Large insurance company takes the plunge into ETFs buying small firm with $1.5 billion in assets under management. Can we expect the same north of the border?
New York Life announced Thursday that its investment management business is buying IndexIQ, a niche player focused primarily on hedge fund strategies. Its biggest fund, IQ Hedge Multi-Strategy Tracker ETF
(QAI), has almost a billion dollars under management and is likely the main prize in New York Life’s eyes.
In its press release, New York Life Investment Management CEO Drew Lawton stated, “IndexIQ has established itself as a true innovator and market leader offering the next generation of liquid alternative ETFs, and we intend to leverage IndexIQ’s capabilities to become the dominant provider of non-traditional ETF solutions to the market.”
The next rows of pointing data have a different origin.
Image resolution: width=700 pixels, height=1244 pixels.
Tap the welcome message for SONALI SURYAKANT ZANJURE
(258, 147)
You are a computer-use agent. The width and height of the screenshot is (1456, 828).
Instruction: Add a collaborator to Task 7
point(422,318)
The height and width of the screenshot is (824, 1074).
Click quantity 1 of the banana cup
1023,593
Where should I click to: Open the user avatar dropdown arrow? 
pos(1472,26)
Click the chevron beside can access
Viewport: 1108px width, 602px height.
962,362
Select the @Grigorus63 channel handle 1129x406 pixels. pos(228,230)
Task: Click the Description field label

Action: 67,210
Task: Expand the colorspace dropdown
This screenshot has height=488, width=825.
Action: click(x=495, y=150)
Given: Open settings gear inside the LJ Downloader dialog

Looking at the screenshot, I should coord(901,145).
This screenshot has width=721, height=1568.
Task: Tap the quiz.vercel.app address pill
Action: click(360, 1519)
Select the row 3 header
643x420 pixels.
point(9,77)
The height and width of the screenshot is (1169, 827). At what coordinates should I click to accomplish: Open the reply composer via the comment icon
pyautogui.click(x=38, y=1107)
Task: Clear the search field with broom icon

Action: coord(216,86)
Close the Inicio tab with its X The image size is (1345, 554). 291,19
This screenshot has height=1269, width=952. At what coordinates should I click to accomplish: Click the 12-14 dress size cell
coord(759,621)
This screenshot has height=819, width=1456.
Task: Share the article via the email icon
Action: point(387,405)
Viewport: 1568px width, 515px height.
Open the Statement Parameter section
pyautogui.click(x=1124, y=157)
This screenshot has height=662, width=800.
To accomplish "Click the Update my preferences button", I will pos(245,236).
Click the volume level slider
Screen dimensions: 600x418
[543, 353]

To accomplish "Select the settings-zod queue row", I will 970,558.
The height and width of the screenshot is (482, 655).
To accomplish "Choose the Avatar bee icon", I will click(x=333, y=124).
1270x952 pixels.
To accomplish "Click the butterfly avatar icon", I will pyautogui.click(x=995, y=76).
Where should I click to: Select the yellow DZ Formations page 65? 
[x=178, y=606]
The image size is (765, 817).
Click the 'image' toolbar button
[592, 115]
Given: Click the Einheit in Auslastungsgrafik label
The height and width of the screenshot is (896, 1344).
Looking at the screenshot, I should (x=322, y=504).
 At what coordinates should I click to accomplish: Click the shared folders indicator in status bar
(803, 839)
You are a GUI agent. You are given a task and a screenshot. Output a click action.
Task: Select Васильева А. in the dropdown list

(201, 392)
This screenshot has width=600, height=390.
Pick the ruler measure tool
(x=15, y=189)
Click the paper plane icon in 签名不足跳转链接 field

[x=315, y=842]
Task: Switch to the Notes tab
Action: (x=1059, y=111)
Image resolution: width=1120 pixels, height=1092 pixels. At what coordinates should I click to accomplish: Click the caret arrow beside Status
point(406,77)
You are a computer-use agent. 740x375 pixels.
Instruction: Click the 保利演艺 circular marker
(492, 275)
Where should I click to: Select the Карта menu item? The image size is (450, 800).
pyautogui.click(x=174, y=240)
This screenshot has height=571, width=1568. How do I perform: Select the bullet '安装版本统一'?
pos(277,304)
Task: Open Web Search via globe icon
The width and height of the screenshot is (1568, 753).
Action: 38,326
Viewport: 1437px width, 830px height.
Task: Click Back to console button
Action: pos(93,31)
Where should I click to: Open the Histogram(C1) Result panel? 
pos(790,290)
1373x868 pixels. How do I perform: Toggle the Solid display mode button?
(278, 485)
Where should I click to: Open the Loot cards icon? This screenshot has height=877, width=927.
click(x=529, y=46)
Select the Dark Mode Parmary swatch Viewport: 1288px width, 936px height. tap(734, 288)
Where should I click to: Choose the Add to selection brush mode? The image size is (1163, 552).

It hasn’t said whether it intends to move beyond IndexIQs niche focus but you have to wonder given the rising popularity of ETFs combined with the fact New York Life’s Mainstay Funds has over $100 billion in assets under management. Add to this the October acquisition
of VelocityShares by Janus Capital Group and it’s hard to imagine New York Life not leveraging its distribution to grow AUM.
Granted, actively-managed ETFs still are a very small piece of the ETF pie, but all signs point to New York Life doing something bigger with its newest asset.
So, what can we expect north of the border?
It’s possible Sun Life or one of the other major Canadian insurance companies will take a run at an ETF provider, either one that’s home-grown such as Purpose Investments or one of the many smaller, independent ETF firms in the U.S. Of course, you could say the exact same thing about the banks.
WPs reached out to Jim Ruta, an insurance industry expert, as well as Rob Sedran, managing director of equity research for CIBC World Markets. At press time we’d yet to hear back. As soon as we get their opinions we’ll be sure to report them.
Ultimately, it’s hard to know what the insurance companies in Canada have up their sleeves when it comes to future acquisitions. It stands to reason, however, that yesterday’s announcement is a sign large insurance companies don’t intend to sit idly by while others grab market share in the ETF space.
Whether they do or don’t, one thing’s for sure, ETF M&A continues to heat up.